Educação, cognição e subjetividade: contribuições psicopedagógicas e humanísticas.

Prof. M.Sc. João Beauclair

“Tudo caminha, tudo flui, nada está imóvel.

O universo é com um rio:

ninguém se banha duas vezes no mesmo rio”.

Heráclito

Desde os meus primeiros estudos e escritos sobre Psicopedagogia, minha atenção sempre está voltada à constituição do sujeito cognoscente. O sujeito que conhece nasce com, ou renasce com (cognoscere = nascer com). Muitas são as questões que se entrelaçam na construção da subjetividade humana, oriundas dos diversos campos do conhecimento que privilegiam o ser humano, tais como a Psicologia, a Psicanálise, a Sociologia, a História, a Antropologia e a Filosofia, que trazem complexas contribuições ao nosso tema.

Conhecer é um aspecto fundamental na constituição do sujeito humano e este processo ocorre nas interações que este sujeito estabelece com os outros e com o mundo. Quando se conhece, o sujeito de faz outro, mesmo sendo o ser único que é.

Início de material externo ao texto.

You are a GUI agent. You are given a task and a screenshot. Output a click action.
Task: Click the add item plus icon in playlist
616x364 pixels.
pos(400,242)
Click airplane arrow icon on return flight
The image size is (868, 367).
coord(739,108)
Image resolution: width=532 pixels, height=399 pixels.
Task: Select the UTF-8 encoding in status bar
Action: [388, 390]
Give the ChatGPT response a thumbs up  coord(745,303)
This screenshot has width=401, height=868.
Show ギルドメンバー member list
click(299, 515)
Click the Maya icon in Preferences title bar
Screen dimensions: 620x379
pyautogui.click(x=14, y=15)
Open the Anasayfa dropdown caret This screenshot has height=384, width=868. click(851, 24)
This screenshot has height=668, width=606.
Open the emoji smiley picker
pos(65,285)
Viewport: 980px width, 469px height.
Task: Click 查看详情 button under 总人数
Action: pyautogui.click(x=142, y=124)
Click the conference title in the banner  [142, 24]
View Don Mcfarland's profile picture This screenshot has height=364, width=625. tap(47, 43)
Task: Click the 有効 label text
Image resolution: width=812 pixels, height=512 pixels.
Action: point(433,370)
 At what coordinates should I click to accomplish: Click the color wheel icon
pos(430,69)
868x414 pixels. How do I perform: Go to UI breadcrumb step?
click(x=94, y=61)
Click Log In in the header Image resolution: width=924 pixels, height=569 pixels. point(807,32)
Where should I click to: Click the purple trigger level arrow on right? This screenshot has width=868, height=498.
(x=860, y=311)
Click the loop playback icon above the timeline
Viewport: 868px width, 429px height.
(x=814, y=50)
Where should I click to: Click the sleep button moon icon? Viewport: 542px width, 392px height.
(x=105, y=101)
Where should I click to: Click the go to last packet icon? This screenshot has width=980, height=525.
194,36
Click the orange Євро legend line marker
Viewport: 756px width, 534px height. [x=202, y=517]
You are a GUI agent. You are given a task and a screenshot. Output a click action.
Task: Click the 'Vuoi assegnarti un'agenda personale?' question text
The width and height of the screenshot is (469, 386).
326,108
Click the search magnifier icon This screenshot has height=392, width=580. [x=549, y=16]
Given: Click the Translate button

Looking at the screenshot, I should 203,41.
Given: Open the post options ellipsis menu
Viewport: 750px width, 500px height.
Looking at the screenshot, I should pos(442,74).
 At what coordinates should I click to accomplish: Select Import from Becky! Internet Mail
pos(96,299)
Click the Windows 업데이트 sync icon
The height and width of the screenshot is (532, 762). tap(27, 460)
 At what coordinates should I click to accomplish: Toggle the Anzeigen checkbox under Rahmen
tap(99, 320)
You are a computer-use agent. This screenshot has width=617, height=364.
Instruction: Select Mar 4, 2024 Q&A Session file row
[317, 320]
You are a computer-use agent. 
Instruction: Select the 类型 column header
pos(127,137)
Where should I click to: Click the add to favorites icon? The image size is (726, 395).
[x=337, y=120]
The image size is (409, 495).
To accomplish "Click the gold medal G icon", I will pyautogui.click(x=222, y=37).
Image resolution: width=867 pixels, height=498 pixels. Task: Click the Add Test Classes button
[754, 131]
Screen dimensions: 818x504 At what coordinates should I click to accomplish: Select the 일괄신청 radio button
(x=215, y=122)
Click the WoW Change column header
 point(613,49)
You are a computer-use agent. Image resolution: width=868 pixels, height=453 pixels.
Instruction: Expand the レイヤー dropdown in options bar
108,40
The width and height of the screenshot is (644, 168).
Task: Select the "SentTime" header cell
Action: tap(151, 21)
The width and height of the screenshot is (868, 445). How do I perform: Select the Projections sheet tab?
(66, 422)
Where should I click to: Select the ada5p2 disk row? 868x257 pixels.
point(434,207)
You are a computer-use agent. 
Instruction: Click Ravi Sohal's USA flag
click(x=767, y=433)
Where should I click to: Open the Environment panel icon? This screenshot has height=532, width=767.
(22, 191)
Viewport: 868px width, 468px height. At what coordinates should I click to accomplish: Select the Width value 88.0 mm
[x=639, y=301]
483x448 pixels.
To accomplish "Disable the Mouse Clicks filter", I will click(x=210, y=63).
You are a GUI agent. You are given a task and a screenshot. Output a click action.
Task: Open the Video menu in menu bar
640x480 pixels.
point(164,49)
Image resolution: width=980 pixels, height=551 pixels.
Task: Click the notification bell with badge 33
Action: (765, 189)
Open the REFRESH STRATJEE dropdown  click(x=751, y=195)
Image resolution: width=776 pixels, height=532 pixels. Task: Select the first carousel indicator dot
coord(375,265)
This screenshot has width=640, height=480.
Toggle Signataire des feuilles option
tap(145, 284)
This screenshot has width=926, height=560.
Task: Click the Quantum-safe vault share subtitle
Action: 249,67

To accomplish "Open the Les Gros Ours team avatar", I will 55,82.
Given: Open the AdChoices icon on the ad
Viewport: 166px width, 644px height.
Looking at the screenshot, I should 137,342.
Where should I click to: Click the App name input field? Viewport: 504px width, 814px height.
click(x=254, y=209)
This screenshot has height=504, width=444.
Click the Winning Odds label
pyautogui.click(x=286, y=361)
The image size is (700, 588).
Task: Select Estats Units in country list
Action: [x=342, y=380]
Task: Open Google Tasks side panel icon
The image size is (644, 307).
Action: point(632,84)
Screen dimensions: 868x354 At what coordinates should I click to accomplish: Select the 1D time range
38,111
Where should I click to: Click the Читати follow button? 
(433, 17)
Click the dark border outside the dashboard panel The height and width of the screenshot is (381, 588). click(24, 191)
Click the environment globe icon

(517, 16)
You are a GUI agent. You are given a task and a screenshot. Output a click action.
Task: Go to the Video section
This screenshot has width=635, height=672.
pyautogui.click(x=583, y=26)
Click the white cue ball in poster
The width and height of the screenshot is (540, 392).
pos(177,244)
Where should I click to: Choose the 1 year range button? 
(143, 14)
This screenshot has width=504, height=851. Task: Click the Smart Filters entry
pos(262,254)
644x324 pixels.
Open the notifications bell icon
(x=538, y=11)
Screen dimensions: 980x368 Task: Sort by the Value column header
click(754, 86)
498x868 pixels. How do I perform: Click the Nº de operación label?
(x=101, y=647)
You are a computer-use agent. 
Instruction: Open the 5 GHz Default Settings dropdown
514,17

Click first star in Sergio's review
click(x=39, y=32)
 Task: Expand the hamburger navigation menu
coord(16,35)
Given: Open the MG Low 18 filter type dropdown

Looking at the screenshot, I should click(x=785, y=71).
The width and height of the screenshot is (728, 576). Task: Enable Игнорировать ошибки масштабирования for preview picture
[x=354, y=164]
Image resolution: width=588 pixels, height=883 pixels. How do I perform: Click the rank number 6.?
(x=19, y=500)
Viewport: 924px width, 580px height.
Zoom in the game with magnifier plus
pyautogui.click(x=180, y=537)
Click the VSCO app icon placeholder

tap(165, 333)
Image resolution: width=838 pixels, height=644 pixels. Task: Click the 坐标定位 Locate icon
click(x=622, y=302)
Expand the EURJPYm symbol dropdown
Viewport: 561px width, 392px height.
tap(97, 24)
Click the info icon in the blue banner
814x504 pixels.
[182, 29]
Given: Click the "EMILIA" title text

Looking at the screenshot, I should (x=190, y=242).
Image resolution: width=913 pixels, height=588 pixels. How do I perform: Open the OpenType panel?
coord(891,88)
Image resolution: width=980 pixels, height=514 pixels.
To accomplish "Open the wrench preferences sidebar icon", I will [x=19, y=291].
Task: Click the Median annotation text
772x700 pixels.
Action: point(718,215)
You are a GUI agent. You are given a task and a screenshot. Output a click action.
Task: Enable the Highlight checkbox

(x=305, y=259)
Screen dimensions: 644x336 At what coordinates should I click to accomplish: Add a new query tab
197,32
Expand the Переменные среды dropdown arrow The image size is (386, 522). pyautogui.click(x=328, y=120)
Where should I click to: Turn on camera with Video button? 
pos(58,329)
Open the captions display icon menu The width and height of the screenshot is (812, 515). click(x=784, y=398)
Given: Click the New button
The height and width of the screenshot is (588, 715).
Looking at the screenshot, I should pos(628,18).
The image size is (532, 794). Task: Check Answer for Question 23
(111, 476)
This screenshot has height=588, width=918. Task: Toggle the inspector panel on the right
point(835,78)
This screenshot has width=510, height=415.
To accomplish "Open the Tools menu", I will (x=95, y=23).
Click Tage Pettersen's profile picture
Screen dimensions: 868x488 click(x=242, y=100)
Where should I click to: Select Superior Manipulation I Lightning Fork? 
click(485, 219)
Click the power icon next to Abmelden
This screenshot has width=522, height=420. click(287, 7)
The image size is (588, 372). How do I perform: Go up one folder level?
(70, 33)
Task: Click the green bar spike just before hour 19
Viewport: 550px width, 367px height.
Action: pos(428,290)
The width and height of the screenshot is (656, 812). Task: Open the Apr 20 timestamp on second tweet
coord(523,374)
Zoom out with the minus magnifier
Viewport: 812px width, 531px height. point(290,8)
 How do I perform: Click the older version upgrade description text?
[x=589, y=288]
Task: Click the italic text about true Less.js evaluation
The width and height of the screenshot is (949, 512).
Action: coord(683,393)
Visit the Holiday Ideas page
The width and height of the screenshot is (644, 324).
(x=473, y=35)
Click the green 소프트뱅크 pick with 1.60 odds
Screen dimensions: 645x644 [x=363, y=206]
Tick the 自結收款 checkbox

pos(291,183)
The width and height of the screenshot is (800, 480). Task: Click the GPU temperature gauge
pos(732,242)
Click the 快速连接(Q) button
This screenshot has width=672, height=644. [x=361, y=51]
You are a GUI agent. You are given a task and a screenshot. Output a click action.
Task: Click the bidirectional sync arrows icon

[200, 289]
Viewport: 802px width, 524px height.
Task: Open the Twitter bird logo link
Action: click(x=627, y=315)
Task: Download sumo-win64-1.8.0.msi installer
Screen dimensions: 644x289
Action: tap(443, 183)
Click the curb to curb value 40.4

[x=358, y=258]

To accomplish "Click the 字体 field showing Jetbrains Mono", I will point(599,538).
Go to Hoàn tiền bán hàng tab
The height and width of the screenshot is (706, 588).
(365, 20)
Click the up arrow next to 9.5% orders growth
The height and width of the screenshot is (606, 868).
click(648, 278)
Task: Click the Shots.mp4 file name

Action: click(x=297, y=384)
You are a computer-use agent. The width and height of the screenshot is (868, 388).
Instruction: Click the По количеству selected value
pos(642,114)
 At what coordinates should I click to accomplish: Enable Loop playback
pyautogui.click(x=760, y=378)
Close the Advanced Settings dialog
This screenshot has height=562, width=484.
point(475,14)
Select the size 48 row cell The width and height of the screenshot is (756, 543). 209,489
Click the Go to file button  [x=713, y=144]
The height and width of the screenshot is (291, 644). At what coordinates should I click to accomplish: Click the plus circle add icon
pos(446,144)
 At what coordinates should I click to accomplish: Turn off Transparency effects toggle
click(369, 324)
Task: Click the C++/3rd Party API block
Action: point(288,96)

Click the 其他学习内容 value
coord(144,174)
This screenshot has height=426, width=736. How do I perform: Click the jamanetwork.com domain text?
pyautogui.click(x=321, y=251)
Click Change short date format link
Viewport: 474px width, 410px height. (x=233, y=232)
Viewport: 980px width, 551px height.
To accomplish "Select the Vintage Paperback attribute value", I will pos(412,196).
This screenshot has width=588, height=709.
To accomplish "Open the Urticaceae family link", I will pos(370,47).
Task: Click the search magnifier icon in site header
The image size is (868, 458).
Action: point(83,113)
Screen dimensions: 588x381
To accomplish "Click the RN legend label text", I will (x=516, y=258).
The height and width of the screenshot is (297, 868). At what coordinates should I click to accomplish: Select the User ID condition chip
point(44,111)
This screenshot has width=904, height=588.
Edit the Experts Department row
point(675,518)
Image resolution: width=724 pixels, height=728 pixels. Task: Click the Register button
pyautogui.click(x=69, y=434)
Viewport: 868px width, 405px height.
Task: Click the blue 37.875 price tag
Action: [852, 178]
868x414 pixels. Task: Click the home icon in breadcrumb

O sujeito vai se estruturando como tal na medida em que vivencia estas interações, num movimento permanente e dialético originado no início de sua própria vida e que ocorre gradativamente a partir do desenvolvimento do seu pensamento.

Sem o pensamento, o sujeito não pode buscar soluções para os problemas a serem enfrentados. Com o pensamento, o sujeito enfrenta a vida, busca de alternativas, propõe soluções, vislumbra novas possibilidades. Na constituição do sujeito enquanto ser pensante é vital que o cérebro seja utilizado em sua plenitude para que este sujeito, de fato, pense.

De acordo com as pesquisas mais recentes, sabemos que nosso cérebro possui zonas e áreas com funções distintas, mas que interagem entre si. Para que haja o pensamento, as diversas dimensões do cérebro devem estar interligadas e funcionando de modo simultâneo, objetivando a construção estruturada do pensamento.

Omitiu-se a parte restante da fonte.